People who malinger can stop the physical symptoms as soon as they have gained what they wanted.
• Factitious disorder: This is also known as Munchausen syndrome. Occurs when a person intentionally produces or feigns
physical or psychological symptoms solely to gain attention.
o Munchausen syndrome by proxy occurs when a person inflicts illness or injury to someone else to gain the attention
of emergency medical personnel or to be a “hero” for saving the victim. This occurs most often in people who are in
or familiar with medical professions, such as nurses, physicians, medical technicians, or hospital volunteers.
• Primary gain: Direct external benefits that being sick provides, such as relief of anxiety, conflict, or distress.
• Secondary gains: Internal or personal benefits received from others because one is sick, such as attention from family
members and comfort measures (being brought tea, receiving a back rub).
Treatment:
• Treatment focuses on managing symptoms and improving quality of life.
• A trusting relationship helps to ensure that client’s stay with and receive care from one provider instead of “doctor shopping.”
• SSRIs are commonly used for depression that may accompany somatoform disorders.
Assessment
• The nurse must investigate physical health status thoroughly to ensure there is no underlying pathology requiring treatment. It
is important not to dismiss all future complaints because at any time the client could develop a physical condition that would
require medical attention.
• In many cases, the client’s appearance brightens and they look much better as the assessment interview begins because they
have the nurse’s undivided attention.
• Client’s often have sleep pattern disturbances, lack basic nutrition, and get no exercise.
Nursing diagnoses
• Ineffective coping
o The client will identify the relationship between stress and physical symptoms.
Emotion-focused coping strategies help the clients relax and reduce feelings of stress. This includes
progressive relaxation, deep breathing, guided imagery, and distractions such as music.
Problem-focused coping strategies help to resolve or change a client’s behavior or situation or to manage
life stressors. This includes learning problem solving methods.
The nurse should help the client role play the above situations.
• Ineffective denial
o The client will verbally express emotional feelings
The nurse should not attempt to confront clients about somatic symptoms or attempt to tell them that these
symptoms are not “real.”
Encourage the client to write in a daily journal
Limiting the time that clients can focus on physical complaints alone may be necessary.
The nurse may have to explain to the family about primary and secondary gains; this will encourage
relatives to stop reinforcing the “sick role.”
• Impaired social interactions
o The client will follow an established daily routine
The nurse must help the client to establish this that includes improved health behaviors.
The challenge for the nurse is to validate the client’s feelings while encouraging him to participate in
activities.
The nurse should help the client plan social contact with others, what to talk about (other than the client’s
complaints), and can improve the client’s confidence in making relationships.
• Anxiety
o The client will demonstrate alternative ways to deal with stress, anxiety, and other feelings
• Disturbed sleep pattern
o The client will demonstrate healthier behaviors regarding rest, activity, and nutritional intake.
The nurse explains that inactivity and poor eating habits perpetuate discomfort and that often it is necessary
to engage in behaviors even though one doesn’t feel like it.

= = = =

#### [What to do]
Return the passage of the somatoform disorders text from "The nurse may" to "improved health behaviors." exactly as it appears.

= = = =

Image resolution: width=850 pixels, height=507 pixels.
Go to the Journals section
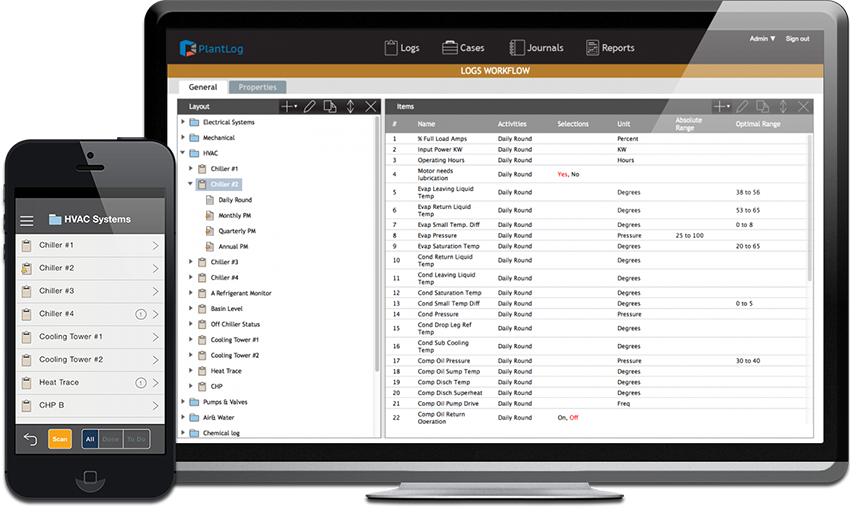tap(536, 48)

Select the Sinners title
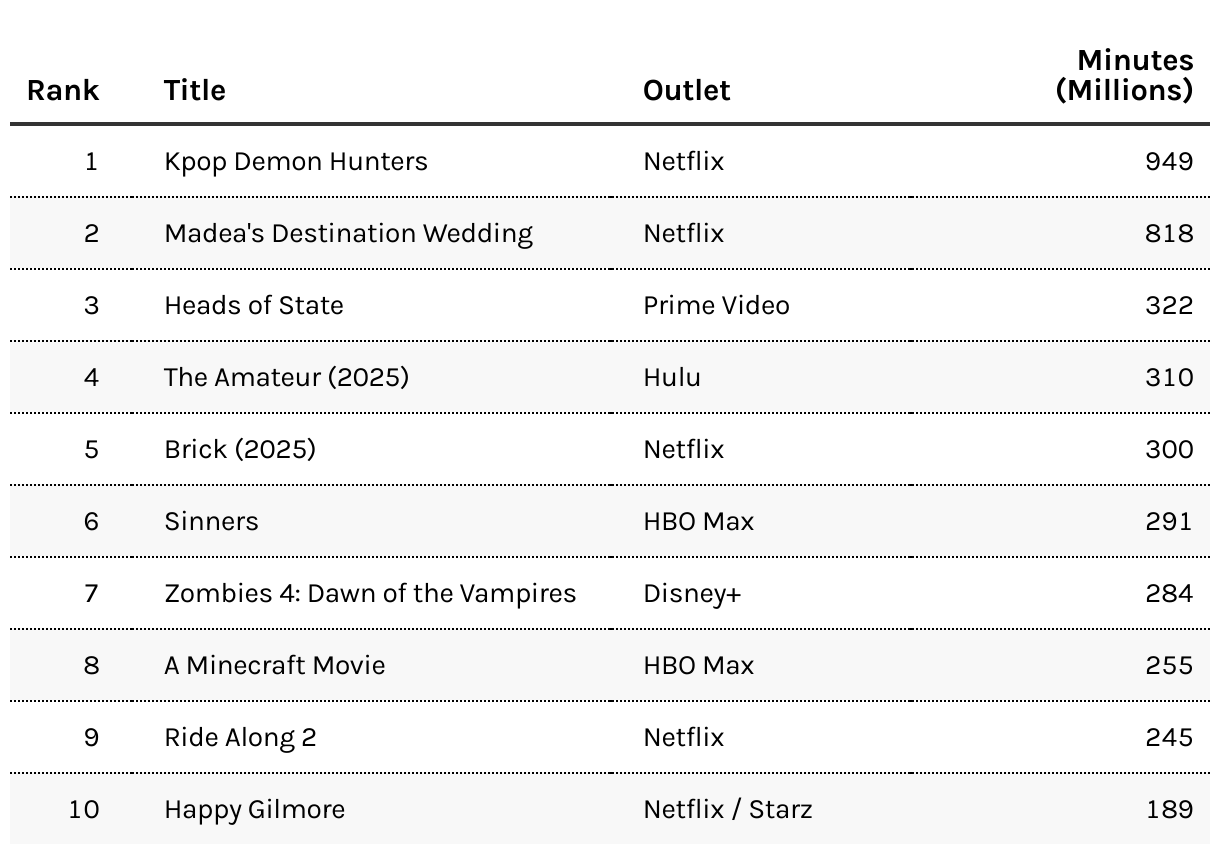click(211, 521)
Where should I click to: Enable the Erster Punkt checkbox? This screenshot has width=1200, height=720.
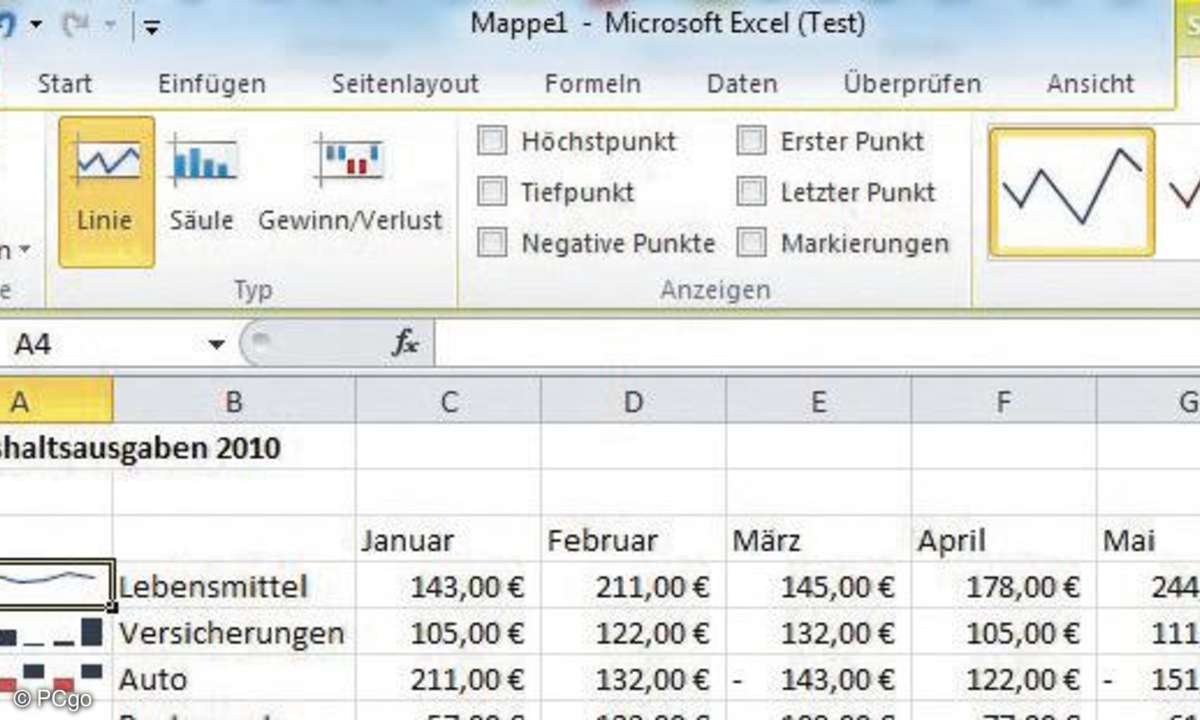click(x=751, y=142)
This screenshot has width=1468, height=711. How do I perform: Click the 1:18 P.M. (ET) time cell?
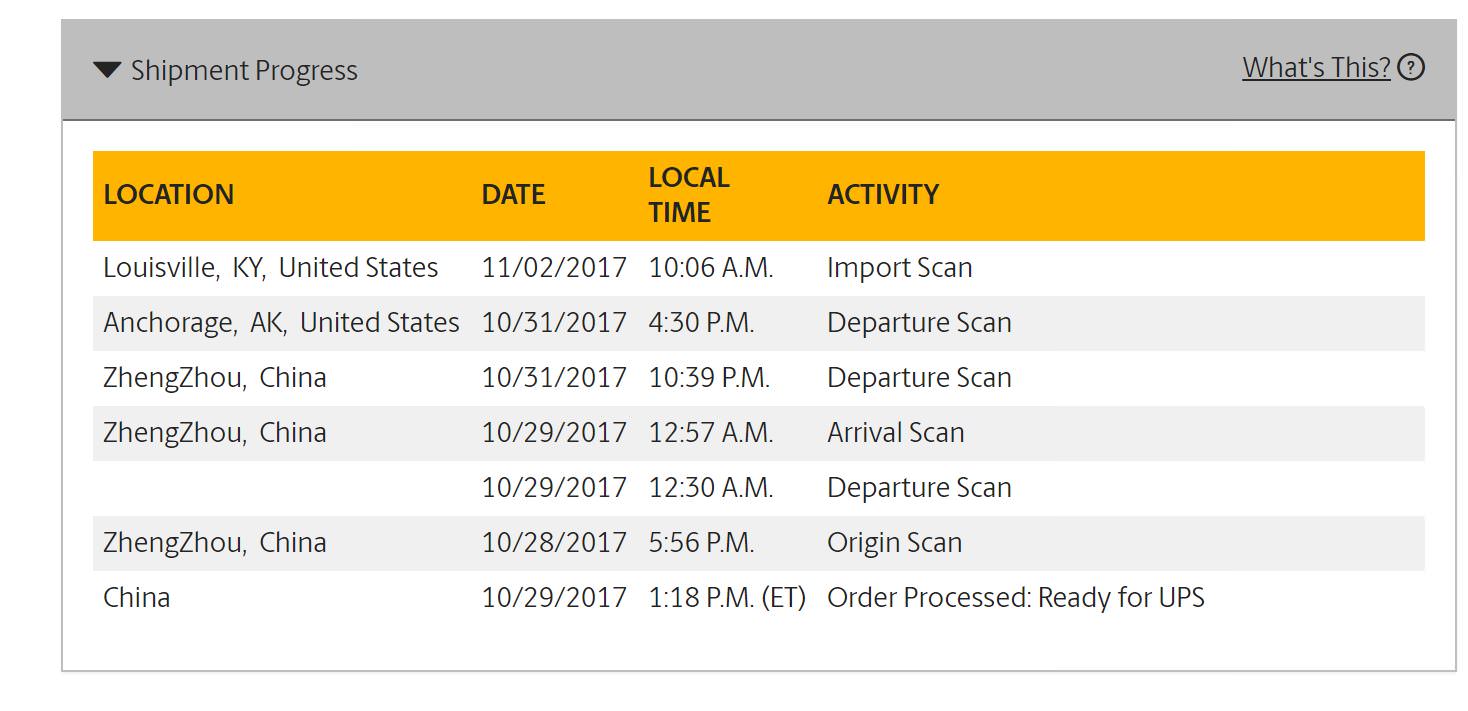[x=727, y=598]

= = = =

#### [Exercise answer]
The nurse may have to explain to the family about primary and secondary gains; this will encourage
relatives to stop reinforcing the “sick role.”
• Impaired social interactions
o The client will follow an established daily routine
The nurse must help the client to establish this that includes improved health behaviors.